*EXERCISE PROMPT*. Your answer must be an exact repetition of every record.

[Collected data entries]
• • •
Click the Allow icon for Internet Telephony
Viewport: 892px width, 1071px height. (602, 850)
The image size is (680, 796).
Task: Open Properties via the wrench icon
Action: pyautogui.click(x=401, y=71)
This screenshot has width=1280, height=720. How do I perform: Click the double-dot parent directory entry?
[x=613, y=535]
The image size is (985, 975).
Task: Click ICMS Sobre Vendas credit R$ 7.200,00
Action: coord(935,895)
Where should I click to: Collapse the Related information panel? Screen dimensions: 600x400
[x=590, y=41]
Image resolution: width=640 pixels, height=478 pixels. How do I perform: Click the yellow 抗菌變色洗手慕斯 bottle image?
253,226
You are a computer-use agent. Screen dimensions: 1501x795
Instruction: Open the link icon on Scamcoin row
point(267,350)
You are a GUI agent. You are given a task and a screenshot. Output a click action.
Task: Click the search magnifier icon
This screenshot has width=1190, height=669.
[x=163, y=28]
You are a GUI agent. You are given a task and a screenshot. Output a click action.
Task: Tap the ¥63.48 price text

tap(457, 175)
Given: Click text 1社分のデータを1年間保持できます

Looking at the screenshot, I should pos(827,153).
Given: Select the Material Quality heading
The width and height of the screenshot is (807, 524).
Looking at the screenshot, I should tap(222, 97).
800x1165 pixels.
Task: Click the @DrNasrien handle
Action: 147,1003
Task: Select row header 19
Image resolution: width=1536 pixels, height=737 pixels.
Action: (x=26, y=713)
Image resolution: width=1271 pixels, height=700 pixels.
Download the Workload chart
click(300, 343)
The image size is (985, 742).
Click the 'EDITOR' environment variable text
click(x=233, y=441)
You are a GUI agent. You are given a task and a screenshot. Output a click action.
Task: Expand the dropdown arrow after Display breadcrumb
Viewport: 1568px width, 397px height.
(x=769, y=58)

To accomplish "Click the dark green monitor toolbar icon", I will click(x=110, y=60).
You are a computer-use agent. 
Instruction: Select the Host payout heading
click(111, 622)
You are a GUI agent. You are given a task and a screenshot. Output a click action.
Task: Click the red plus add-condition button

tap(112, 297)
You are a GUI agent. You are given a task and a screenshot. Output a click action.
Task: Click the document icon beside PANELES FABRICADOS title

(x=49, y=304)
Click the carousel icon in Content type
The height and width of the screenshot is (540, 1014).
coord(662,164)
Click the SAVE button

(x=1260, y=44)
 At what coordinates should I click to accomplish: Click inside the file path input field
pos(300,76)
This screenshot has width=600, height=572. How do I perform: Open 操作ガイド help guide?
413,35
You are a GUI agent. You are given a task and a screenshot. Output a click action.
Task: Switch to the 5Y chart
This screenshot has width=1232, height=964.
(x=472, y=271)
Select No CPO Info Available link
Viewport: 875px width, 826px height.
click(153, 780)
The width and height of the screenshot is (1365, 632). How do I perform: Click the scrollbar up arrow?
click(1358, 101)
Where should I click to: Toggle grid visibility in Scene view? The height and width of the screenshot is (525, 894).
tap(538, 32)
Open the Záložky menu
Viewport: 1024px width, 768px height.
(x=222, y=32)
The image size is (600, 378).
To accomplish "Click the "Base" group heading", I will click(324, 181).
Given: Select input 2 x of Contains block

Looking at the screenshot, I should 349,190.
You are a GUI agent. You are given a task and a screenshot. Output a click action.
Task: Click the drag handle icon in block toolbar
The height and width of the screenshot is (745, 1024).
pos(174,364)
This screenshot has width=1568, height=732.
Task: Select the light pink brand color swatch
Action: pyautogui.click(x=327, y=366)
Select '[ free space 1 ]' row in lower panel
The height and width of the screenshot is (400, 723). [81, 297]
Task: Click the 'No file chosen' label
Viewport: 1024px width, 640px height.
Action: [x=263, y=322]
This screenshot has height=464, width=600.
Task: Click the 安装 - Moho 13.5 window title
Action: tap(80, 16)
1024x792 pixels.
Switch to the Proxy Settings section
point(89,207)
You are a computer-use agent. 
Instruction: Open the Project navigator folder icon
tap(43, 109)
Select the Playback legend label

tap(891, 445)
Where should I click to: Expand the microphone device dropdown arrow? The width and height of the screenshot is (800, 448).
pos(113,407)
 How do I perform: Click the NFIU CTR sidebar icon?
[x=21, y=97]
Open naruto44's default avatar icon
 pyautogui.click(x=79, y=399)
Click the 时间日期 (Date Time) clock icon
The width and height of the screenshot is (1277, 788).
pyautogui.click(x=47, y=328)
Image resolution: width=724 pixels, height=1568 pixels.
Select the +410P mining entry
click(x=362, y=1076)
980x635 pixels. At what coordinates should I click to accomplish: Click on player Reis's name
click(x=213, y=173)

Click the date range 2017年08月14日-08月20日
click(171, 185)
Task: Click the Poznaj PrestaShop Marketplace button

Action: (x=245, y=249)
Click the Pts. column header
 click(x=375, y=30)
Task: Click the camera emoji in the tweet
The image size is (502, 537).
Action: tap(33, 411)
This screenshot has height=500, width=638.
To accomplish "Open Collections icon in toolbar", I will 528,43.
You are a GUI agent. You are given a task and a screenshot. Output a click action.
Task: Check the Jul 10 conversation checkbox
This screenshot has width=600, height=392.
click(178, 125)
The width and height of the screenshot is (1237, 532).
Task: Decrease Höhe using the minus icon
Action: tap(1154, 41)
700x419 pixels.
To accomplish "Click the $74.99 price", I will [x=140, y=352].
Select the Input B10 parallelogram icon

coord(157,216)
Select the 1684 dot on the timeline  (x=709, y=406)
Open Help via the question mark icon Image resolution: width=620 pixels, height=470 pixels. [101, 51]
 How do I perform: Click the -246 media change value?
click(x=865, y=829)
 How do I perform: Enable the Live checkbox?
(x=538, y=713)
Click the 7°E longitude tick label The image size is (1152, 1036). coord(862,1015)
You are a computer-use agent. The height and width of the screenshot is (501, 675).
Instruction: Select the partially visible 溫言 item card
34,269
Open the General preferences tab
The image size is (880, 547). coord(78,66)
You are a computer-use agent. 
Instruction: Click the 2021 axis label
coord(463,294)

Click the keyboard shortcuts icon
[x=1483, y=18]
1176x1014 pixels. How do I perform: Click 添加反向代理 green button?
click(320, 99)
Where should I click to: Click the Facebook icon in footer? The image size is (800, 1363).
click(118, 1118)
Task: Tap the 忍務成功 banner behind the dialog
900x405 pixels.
• • •
*RESULT OF THIS EXERCISE*.
Click the Allow icon for Internet Telephony
Viewport: 892px width, 1071px height. (602, 850)
The image size is (680, 796).
Task: Open Properties via the wrench icon
Action: pyautogui.click(x=401, y=71)
This screenshot has width=1280, height=720. How do I perform: Click the double-dot parent directory entry?
[x=613, y=535]
The image size is (985, 975).
Task: Click ICMS Sobre Vendas credit R$ 7.200,00
Action: coord(935,895)
Where should I click to: Collapse the Related information panel? Screen dimensions: 600x400
[x=590, y=41]
Image resolution: width=640 pixels, height=478 pixels. How do I perform: Click the yellow 抗菌變色洗手慕斯 bottle image?
253,226
You are a computer-use agent. Screen dimensions: 1501x795
Instruction: Open the link icon on Scamcoin row
point(267,350)
You are a GUI agent. You are given a task and a screenshot. Output a click action.
Task: Click the search magnifier icon
This screenshot has width=1190, height=669.
[x=163, y=28]
You are a GUI agent. You are given a task and a screenshot. Output a click action.
Task: Tap the ¥63.48 price text

tap(457, 175)
Given: Click text 1社分のデータを1年間保持できます

Looking at the screenshot, I should pos(827,153).
Given: Select the Material Quality heading
The width and height of the screenshot is (807, 524).
Looking at the screenshot, I should tap(222, 97).
800x1165 pixels.
Task: Click the @DrNasrien handle
Action: 147,1003
Task: Select row header 19
Image resolution: width=1536 pixels, height=737 pixels.
Action: (x=26, y=713)
Image resolution: width=1271 pixels, height=700 pixels.
Download the Workload chart
click(300, 343)
The image size is (985, 742).
Click the 'EDITOR' environment variable text
click(x=233, y=441)
You are a GUI agent. You are given a task and a screenshot. Output a click action.
Task: Expand the dropdown arrow after Display breadcrumb
Viewport: 1568px width, 397px height.
(x=769, y=58)

To accomplish "Click the dark green monitor toolbar icon", I will click(x=110, y=60).
You are a computer-use agent. 
Instruction: Select the Host payout heading
click(111, 622)
You are a GUI agent. You are given a task and a screenshot. Output a click action.
Task: Click the red plus add-condition button

tap(112, 297)
You are a GUI agent. You are given a task and a screenshot. Output a click action.
Task: Click the document icon beside PANELES FABRICADOS title

(x=49, y=304)
Click the carousel icon in Content type
The height and width of the screenshot is (540, 1014).
coord(662,164)
Click the SAVE button

(x=1260, y=44)
 At what coordinates should I click to accomplish: Click inside the file path input field
pos(300,76)
This screenshot has width=600, height=572. How do I perform: Open 操作ガイド help guide?
413,35
You are a GUI agent. You are given a task and a screenshot. Output a click action.
Task: Switch to the 5Y chart
This screenshot has width=1232, height=964.
(x=472, y=271)
Select No CPO Info Available link
Viewport: 875px width, 826px height.
click(153, 780)
The width and height of the screenshot is (1365, 632). How do I perform: Click the scrollbar up arrow?
click(1358, 101)
Where should I click to: Toggle grid visibility in Scene view? The height and width of the screenshot is (525, 894).
tap(538, 32)
Open the Záložky menu
Viewport: 1024px width, 768px height.
(x=222, y=32)
The image size is (600, 378).
To accomplish "Click the "Base" group heading", I will click(324, 181).
Given: Select input 2 x of Contains block

Looking at the screenshot, I should 349,190.
You are a GUI agent. You are given a task and a screenshot. Output a click action.
Task: Click the drag handle icon in block toolbar
The height and width of the screenshot is (745, 1024).
pos(174,364)
This screenshot has width=1568, height=732.
Task: Select the light pink brand color swatch
Action: pyautogui.click(x=327, y=366)
Select '[ free space 1 ]' row in lower panel
The height and width of the screenshot is (400, 723). [81, 297]
Task: Click the 'No file chosen' label
Viewport: 1024px width, 640px height.
Action: [x=263, y=322]
This screenshot has height=464, width=600.
Task: Click the 安装 - Moho 13.5 window title
Action: tap(80, 16)
1024x792 pixels.
Switch to the Proxy Settings section
point(89,207)
You are a computer-use agent. 
Instruction: Open the Project navigator folder icon
tap(43, 109)
Select the Playback legend label

tap(891, 445)
Where should I click to: Expand the microphone device dropdown arrow? The width and height of the screenshot is (800, 448).
pos(113,407)
 How do I perform: Click the NFIU CTR sidebar icon?
[x=21, y=97]
Open naruto44's default avatar icon
 pyautogui.click(x=79, y=399)
Click the 时间日期 (Date Time) clock icon
The width and height of the screenshot is (1277, 788).
pyautogui.click(x=47, y=328)
Image resolution: width=724 pixels, height=1568 pixels.
Select the +410P mining entry
click(x=362, y=1076)
980x635 pixels. At what coordinates should I click to accomplish: Click on player Reis's name
click(x=213, y=173)

Click the date range 2017年08月14日-08月20日
click(171, 185)
Task: Click the Poznaj PrestaShop Marketplace button

Action: (x=245, y=249)
Click the Pts. column header
 click(x=375, y=30)
Task: Click the camera emoji in the tweet
The image size is (502, 537).
Action: tap(33, 411)
This screenshot has height=500, width=638.
To accomplish "Open Collections icon in toolbar", I will 528,43.
You are a GUI agent. You are given a task and a screenshot. Output a click action.
Task: Check the Jul 10 conversation checkbox
This screenshot has width=600, height=392.
click(178, 125)
The width and height of the screenshot is (1237, 532).
Task: Decrease Höhe using the minus icon
Action: tap(1154, 41)
700x419 pixels.
To accomplish "Click the $74.99 price", I will [x=140, y=352].
Select the Input B10 parallelogram icon

coord(157,216)
Select the 1684 dot on the timeline  (x=709, y=406)
Open Help via the question mark icon Image resolution: width=620 pixels, height=470 pixels. [101, 51]
 How do I perform: Click the -246 media change value?
click(x=865, y=829)
 How do I perform: Enable the Live checkbox?
(x=538, y=713)
Click the 7°E longitude tick label The image size is (1152, 1036). coord(862,1015)
You are a computer-use agent. The height and width of the screenshot is (501, 675).
Instruction: Select the partially visible 溫言 item card
34,269
Open the General preferences tab
The image size is (880, 547). coord(78,66)
You are a computer-use agent. 
Instruction: Click the 2021 axis label
coord(463,294)

Click the keyboard shortcuts icon
[x=1483, y=18]
1176x1014 pixels. How do I perform: Click 添加反向代理 green button?
click(320, 99)
Where should I click to: Click the Facebook icon in footer? The image size is (800, 1363).
click(118, 1118)
Task: Tap the 忍務成功 banner behind the dialog
900x405 pixels.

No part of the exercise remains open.